According to the above design method of this disclosure, based on the response surface method, the existing empirical trial-and-error method is abandoned, the design speed of the radiator could be increased, and the development cycle and cost could be reduced.

Optionally, the radius R is expressed by a radius ratio R_per, and the relationship between the radius R and the radius ratio R_peris: R=R_per×min (√{square root over (D₁²/4+D₂²)}/2, D₁/2), where min (√{square root over (D₁²/4+D₂²)}/2, D₁/2) expresses a smaller value between √{square root over (D₁²/4+D²₂)}/2 and D₁/2. Expressing the radius R by the radius ratio R_percould easily expand the design domain.

Optionally, performing simulation calculations on the different combinations is implemented by finite element simulation. The accuracy of the finite element simulation is high, which could ensure the stability of the design results.

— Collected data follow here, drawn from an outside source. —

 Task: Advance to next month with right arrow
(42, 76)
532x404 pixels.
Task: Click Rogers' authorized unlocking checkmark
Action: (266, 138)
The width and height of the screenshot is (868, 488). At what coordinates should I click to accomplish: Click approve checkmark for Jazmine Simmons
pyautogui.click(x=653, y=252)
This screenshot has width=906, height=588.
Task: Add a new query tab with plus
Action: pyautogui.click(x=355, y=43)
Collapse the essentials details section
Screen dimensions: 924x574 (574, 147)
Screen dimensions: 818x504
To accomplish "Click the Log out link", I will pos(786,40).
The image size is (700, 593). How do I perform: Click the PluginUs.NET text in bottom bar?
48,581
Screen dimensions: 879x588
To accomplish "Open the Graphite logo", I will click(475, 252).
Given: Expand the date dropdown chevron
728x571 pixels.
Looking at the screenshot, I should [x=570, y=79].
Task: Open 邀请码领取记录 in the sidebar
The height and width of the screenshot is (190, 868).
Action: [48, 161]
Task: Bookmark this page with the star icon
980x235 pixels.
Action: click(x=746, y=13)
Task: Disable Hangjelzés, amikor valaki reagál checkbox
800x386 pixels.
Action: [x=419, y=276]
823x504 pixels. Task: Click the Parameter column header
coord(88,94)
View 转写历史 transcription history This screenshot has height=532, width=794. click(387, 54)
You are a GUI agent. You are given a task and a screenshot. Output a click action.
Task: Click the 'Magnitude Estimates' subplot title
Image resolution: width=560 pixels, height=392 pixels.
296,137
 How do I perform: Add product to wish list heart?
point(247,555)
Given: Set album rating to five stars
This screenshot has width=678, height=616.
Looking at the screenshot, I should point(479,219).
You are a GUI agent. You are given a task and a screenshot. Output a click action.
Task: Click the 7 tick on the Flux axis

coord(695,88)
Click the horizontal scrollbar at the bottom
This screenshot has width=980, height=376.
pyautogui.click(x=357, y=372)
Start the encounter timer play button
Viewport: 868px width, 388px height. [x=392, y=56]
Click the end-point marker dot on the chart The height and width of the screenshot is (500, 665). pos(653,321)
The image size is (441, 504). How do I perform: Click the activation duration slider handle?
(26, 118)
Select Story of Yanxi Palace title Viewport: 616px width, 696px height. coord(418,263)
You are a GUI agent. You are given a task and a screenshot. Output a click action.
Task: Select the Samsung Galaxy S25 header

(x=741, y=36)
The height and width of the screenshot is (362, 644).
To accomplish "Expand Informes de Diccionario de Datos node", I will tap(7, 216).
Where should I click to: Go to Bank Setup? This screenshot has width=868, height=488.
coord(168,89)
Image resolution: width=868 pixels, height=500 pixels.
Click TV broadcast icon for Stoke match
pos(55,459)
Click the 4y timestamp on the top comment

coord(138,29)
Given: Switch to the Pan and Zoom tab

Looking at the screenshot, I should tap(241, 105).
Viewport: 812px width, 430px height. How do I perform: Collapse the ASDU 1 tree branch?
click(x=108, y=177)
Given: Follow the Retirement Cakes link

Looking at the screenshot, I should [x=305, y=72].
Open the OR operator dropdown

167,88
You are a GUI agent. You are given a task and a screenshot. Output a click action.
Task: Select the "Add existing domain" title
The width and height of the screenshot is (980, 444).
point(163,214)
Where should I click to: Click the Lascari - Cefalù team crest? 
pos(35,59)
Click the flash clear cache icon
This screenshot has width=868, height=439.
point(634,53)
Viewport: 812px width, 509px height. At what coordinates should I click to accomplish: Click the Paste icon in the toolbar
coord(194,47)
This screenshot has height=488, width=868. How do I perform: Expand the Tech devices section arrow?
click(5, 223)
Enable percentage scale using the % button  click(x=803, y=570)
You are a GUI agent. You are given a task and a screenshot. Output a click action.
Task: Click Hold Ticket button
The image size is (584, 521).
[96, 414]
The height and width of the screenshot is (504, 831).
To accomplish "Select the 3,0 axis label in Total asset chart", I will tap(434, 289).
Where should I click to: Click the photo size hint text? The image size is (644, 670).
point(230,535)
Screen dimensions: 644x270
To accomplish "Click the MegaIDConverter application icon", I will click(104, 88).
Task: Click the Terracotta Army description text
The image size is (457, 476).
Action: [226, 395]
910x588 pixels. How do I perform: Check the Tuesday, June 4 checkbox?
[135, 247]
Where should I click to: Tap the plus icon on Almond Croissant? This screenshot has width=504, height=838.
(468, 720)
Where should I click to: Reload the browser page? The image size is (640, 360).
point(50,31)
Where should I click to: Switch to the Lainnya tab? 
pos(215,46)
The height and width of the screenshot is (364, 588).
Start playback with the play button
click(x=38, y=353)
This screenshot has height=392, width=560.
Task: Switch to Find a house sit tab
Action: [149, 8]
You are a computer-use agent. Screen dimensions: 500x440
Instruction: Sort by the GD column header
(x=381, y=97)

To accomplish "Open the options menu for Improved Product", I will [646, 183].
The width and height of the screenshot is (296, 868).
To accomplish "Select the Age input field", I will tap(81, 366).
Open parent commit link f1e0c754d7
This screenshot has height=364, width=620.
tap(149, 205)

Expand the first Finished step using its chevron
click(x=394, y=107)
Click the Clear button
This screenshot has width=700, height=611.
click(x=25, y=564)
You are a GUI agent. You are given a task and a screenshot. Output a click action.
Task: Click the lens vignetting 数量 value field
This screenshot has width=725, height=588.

Optionally, an equivalent thin thermal resistance layer is set between the heat dissipation substrate and the plurality of pillars, the equivalent thin thermal resistance layer has a same thermal conductivity coefficient as that of a thermal conductive interface material. Setting the equivalent thin thermal resistance layer between the heat dissipation substrate and the plurality of pillars could correspond to the actual situation in the subsequent verification experiments, and could ensure the accuracy of the simulation calculations.

Optionally, the thermal conductive interface material is set to be silicone grease. Setting silicone grease between the heat dissipation substrate and the plurality of pillars could correspond to the actual situation in the subsequent verification experiments.

Optionally, the vehicle power module comprises a circuit board and the chip, the chip is disposed on the circuit board, a material of the circuit board is set to be copper, a material of the power chip is set to be silicon, and a material of the heat dissipation substrate and the plurality of the pillars is set to be aluminum alloy. The above settings could ensure that the simulation calculations are closer to the real product.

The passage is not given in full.